■ SOURCE DOCUMENT:

►

6A.5. Simultaneously
with the making of such provisional credit, the Portfolio agrees that the Bank
shall have, and hereby grants to the Bank, a security interest in any property
at any time held for the account of the Portfolio to the full extent of the
credited amount, and each Portfolio hereby pledges, assigns and grants to the
Bank a continuing security interest and a lien on any and all such property
under the Bank’s possession, in accordance with the terms of this
Agreement. In the event that the applicable Portfolio fails to
promptly repay any provisional credit, the Bank shall have all of the rights and
remedies of a secured party under the Uniform Commercial Code of The
Commonwealth of Massachusetts.
6A.6 The
Bank shall have the right to reverse any provisional credit or debit given in
connection with the Contractual Settlement Services at any time when the Bank
believes, in its reasonable judgment, that such transaction will not settle in
accordance with its terms or amounts due pursuant thereto, will not be
collectable or where the Bank has not been provided Proper Instructions with
respect thereto, as applicable, and the Portfolio shall be responsible for any
costs or liabilities resulting from such reversal. Upon such
reversal, a sum equal to the credited or debited amount shall become immediately
payable by the Portfolio to the Bank and may be debited from any cash account
held for benefit of the Portfolio.

◄

■ TO-DO LIST:
1. From the provisional credit clauses, could you extract the stretch from "6A.5. Simultaneously" through "Commonwealth of Massachusetts."?
2. According to the provisional credit clauses, on what grounds may the Bank reverse a provisional credit or debit given in connection with the Contractual Settlement Services?

■ RECORDED DATA:
►

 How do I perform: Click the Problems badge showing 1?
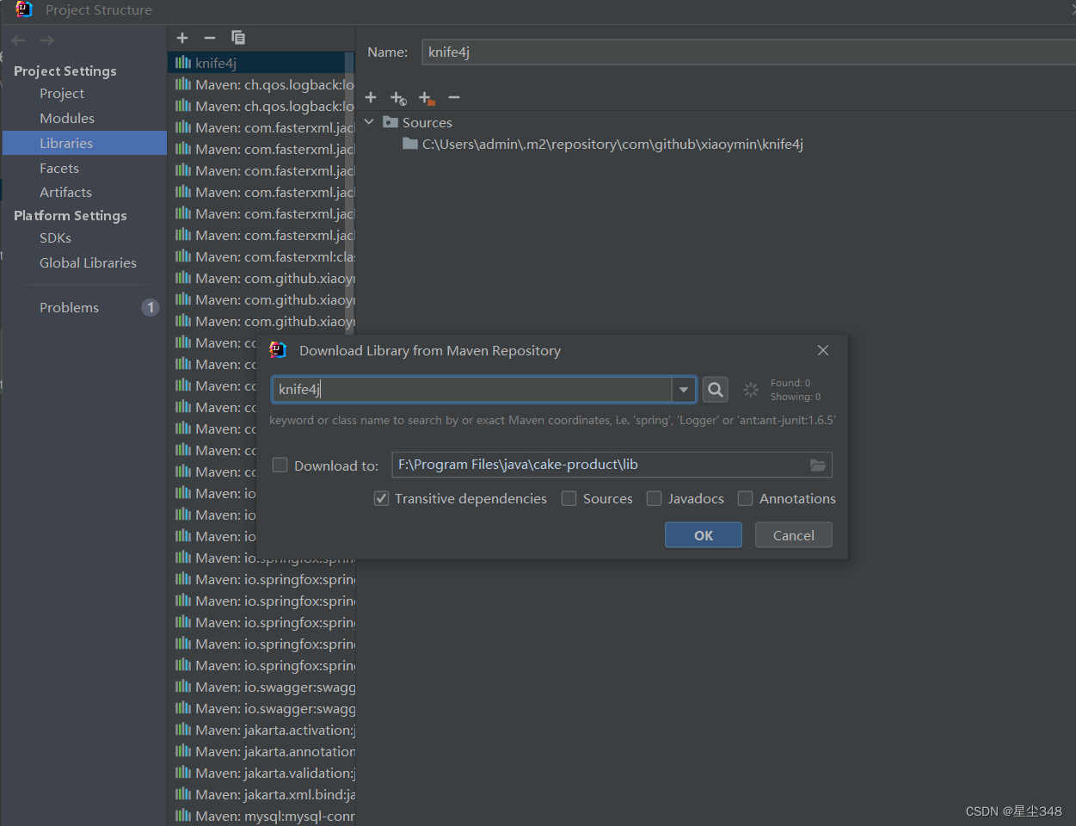point(151,306)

◄

■ RESPONSES PER TASK:
1.
6A.5. Simultaneously
with the making of such provisional credit, the Portfolio agrees that the Bank
shall have, and hereby grants to the Bank, a security interest in any property
at any time held for the account of the Portfolio to the full extent of the
credited amount, and each Portfolio hereby pledges, assigns and grants to the
Bank a continuing security interest and a lien on any and all such property
under the Bank’s possession, in accordance with the terms of this
Agreement. In the event that the applicable Portfolio fails to
promptly repay any provisional credit, the Bank shall have all of the rights and
remedies of a secured party under the Uniform Commercial Code of The
Commonwealth of Massachusetts.

2. The Bank may reverse it whenever it believes, in its reasonable judgment, that the transaction will not settle in accordance with its terms or amounts due, or will not be collectable. It may also reverse it where the Bank has not been provided Proper Instructions with respect to the transaction.